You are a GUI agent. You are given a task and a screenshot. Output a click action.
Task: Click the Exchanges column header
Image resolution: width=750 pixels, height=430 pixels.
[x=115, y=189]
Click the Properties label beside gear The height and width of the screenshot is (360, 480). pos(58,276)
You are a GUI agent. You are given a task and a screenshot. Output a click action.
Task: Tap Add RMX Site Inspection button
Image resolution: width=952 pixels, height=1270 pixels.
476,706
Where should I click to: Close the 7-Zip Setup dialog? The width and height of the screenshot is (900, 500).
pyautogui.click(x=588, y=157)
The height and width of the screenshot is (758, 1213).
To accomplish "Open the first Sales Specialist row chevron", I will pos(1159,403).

---

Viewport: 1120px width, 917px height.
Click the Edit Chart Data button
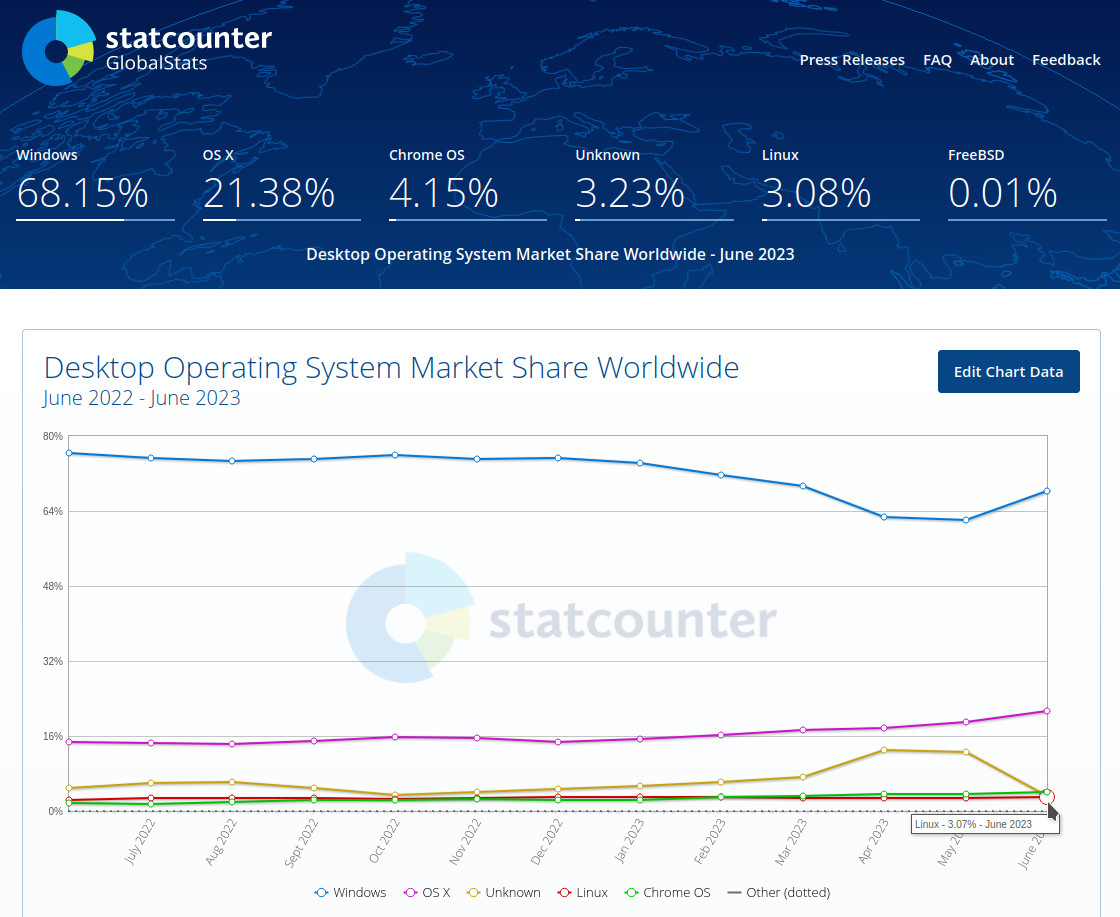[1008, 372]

Exercise directions:
Considering only the material above, set down every line from the one with "Image resolution: width=750" to the one with "Task: Tap Add RMX Site Inspection button", inclusive, exactly as written.

Answer area:
Image resolution: width=750 pixels, height=430 pixels.
[x=115, y=189]
Click the Properties label beside gear The height and width of the screenshot is (360, 480). pos(58,276)
You are a GUI agent. You are given a task and a screenshot. Output a click action.
Task: Tap Add RMX Site Inspection button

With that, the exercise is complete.